Saved data entries
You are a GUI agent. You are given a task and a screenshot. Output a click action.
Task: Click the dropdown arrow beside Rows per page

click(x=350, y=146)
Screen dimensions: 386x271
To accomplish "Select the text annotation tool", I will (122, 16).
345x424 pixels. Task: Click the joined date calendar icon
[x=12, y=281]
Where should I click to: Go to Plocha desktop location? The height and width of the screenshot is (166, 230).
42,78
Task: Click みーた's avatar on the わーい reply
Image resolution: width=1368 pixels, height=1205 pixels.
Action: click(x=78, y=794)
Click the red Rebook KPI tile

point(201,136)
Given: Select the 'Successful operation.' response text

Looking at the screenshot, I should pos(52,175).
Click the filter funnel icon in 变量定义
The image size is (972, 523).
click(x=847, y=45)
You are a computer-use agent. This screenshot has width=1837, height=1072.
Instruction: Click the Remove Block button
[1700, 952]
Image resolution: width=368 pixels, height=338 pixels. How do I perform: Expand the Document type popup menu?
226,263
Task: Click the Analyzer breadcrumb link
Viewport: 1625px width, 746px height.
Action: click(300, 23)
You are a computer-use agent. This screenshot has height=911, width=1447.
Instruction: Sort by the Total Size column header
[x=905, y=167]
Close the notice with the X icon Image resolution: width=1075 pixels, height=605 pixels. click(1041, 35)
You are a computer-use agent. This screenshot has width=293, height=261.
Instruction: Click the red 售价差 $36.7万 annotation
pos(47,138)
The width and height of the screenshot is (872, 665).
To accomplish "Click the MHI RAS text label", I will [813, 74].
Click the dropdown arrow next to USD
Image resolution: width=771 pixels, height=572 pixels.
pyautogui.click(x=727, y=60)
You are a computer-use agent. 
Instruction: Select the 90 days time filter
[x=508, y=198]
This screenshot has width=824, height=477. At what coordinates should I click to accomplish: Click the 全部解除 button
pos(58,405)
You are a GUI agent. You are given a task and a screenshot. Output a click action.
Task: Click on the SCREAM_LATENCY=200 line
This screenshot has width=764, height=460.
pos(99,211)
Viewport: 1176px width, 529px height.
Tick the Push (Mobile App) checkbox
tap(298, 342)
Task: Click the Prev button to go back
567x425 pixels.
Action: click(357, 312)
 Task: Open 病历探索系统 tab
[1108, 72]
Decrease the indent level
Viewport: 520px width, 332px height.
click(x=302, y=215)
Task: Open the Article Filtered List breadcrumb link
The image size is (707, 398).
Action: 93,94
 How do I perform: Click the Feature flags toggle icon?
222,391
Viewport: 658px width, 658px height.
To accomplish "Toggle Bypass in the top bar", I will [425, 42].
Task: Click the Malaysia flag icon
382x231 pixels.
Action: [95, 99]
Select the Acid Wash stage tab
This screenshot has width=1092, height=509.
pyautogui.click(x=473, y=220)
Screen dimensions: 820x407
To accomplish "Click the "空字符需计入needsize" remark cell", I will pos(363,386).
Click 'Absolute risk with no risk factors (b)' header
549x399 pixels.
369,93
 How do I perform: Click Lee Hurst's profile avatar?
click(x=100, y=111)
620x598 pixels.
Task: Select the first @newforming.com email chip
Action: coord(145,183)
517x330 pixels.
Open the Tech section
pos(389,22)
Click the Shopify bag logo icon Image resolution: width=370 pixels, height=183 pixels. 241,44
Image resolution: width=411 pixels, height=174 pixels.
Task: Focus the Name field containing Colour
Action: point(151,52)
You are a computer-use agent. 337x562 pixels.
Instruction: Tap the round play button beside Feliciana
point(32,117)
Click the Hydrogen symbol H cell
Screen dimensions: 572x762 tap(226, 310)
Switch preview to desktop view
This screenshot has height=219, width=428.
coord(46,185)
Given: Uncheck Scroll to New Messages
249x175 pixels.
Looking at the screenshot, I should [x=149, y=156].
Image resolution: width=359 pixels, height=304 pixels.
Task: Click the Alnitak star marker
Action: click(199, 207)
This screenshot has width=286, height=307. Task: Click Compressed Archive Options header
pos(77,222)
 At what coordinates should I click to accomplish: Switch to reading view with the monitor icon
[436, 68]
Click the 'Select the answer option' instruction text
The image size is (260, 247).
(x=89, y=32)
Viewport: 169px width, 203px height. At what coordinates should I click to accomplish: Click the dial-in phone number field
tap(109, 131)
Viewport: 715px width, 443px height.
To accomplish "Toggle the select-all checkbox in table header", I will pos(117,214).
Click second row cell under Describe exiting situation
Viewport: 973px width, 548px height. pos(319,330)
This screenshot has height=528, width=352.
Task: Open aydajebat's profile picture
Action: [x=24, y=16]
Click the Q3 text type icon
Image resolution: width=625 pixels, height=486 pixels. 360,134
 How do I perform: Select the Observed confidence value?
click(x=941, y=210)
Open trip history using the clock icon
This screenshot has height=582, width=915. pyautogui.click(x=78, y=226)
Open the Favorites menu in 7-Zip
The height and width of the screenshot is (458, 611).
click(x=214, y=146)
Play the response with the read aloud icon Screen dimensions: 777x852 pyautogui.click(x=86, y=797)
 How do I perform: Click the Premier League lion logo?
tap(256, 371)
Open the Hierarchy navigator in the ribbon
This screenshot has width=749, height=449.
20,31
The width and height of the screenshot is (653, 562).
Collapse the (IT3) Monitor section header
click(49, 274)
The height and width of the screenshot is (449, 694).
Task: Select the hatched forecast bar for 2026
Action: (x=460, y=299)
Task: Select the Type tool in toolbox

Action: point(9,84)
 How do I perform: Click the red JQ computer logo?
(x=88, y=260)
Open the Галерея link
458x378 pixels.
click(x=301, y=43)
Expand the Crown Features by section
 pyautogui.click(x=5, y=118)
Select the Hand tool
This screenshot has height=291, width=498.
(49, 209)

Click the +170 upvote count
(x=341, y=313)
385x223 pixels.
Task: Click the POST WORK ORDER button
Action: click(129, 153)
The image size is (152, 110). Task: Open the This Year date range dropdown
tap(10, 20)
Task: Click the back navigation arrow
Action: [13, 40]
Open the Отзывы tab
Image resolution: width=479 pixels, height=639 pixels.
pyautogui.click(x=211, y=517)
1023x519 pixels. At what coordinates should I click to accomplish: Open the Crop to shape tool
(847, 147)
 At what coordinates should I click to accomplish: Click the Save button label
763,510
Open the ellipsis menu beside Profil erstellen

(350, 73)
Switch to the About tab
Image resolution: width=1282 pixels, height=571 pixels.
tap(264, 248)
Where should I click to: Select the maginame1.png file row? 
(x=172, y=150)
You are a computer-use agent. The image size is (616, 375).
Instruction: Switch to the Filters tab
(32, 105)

**Description of the task:**
Filter the data above by the word "agent" and copy every line that matches.

**Response area:**
You are a GUI agent. You are given a task and a screenshot. Output a click action.
You are a computer-use agent. This screenshot has width=1837, height=1072.
You are a computer-use agent. This screenshot has height=911, width=1447.
You are a computer-use agent. This screenshot has width=293, height=261.
You are a computer-use agent. 
You are a GUI agent. You are given a task and a screenshot. Output a click action.
You are a computer-use agent. 337x562 pixels.
You are a computer-use agent. The image size is (616, 375).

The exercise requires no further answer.